BOOK REVIEW – GRANT MORRISON
& STEVE YEOWELL – SEBASTIAN O. 2004 Vertigo Books.
Often
very funny short satirical graphic novel about a late Victorian dandy
adventurer called Sebastian O, a mixture of Oscar Wilde, Lord Byron & The
Marquis De Sade. Sebastian isn’t so
much amoral, as utterly immoral in a Dorian grey fashion. It is hard to say
whether he is even likeable. He shoots people just for being poor or ugly. After a potted chronology of his supposed
other adventures, the story begins with Sebastian confined to bedlam, following
a raid on a Hellfire Club like bacchanalian decadence gathering in which he
took part.
Sebastian escapes and sets out to find out who among his friends betrayed him, as many others who were attending the same gathering seem to have got off scot free. Sebastian, despite police pursuit, goes home. The police searching for him there are trapped in an endless maze, and the few who get through to find him get shot. Sebastian now sets off to find his betrayers, killing one man for ruining his suit in a fight in a London Sewer.
Sebastian
meets up with an old ally, The Abbe, a notorious paedophile Church Of England
figure, who still has altar boys around him as Sebastian questions him. When a
group of assassins called The Roaring Boys attack the Abbe’s fortress home,
with its clockwork garden, the Abbe is killed, but uses the garden to kill his
attackers and help Sebastian escape.
Aided
further by a lesbian couple, Sebastian eventually finds out the killer is
really the unofficial king of England, who has kept the death of Queen Victoria
a secret by broadcasting film of her on television (this is a steam-punk London
story). As the villain declares himself to be God, Sebastian shoots him and
quotes Nietzsche’s line that God is dead.

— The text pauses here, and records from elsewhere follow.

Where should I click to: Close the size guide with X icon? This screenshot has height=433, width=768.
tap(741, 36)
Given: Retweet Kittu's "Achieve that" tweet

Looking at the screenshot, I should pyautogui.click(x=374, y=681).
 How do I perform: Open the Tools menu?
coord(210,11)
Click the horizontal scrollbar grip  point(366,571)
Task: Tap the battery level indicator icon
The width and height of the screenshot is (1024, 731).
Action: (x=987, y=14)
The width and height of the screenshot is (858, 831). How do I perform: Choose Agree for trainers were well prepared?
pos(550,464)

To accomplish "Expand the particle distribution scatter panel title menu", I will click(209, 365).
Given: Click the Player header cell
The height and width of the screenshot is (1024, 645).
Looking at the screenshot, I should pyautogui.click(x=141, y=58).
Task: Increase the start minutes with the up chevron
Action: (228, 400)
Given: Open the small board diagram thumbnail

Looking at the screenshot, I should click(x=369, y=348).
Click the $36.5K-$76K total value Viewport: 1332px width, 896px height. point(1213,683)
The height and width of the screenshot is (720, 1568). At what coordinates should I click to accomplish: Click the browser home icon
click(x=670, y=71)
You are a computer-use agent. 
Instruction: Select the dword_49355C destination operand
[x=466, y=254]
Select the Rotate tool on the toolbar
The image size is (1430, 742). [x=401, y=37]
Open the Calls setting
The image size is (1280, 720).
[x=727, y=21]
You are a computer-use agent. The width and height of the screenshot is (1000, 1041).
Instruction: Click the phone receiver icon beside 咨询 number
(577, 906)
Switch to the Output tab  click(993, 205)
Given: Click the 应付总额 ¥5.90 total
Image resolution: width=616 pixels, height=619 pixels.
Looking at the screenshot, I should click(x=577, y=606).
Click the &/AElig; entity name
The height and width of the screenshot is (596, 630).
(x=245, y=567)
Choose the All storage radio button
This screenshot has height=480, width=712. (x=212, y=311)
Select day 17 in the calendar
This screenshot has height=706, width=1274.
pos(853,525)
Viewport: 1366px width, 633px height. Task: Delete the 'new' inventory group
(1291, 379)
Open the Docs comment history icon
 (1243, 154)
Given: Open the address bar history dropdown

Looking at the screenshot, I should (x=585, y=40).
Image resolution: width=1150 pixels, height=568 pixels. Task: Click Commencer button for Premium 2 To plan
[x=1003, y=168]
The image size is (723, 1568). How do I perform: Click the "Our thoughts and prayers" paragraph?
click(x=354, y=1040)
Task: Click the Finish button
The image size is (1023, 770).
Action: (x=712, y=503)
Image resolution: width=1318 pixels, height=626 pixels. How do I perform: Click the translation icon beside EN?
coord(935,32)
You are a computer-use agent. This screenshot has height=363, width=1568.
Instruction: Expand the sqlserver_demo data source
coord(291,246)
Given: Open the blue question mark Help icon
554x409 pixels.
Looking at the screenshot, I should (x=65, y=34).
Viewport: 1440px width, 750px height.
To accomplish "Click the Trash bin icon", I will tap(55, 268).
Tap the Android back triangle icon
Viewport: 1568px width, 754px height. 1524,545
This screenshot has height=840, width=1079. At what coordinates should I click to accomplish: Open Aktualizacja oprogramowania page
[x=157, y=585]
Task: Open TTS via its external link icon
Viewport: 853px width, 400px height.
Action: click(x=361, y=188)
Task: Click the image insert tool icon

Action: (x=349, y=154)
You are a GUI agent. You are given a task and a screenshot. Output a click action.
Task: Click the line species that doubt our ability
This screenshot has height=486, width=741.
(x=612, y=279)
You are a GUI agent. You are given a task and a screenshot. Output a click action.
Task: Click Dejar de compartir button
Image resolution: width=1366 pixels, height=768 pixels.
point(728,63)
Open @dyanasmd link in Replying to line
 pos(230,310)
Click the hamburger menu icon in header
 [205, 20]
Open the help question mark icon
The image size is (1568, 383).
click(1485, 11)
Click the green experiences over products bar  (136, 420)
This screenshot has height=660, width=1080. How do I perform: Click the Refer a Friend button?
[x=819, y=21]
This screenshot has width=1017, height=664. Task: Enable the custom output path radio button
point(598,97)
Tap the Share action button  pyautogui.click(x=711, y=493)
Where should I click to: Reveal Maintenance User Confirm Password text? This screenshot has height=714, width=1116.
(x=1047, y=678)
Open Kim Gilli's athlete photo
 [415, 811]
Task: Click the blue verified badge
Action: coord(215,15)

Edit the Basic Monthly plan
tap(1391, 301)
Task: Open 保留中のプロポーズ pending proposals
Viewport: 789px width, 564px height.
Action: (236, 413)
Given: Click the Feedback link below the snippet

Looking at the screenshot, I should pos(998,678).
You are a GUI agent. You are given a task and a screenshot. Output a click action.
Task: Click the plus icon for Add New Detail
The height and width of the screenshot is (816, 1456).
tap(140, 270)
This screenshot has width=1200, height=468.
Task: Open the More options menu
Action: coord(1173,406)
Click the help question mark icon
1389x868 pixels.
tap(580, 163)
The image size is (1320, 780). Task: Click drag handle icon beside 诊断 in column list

After a fight with the last of the Roaring Boys, Sebastian retires to
home to contemplate his future adventures.
Inventive and funny, but not half as clever as it would like to be. The Steam-punk elements seem to be merely an excuse not to go for more accurate period detail, and there are virtually no genuinely sympathetic characters in the story – this is a Victorian revenge drama of villains dealing with villains.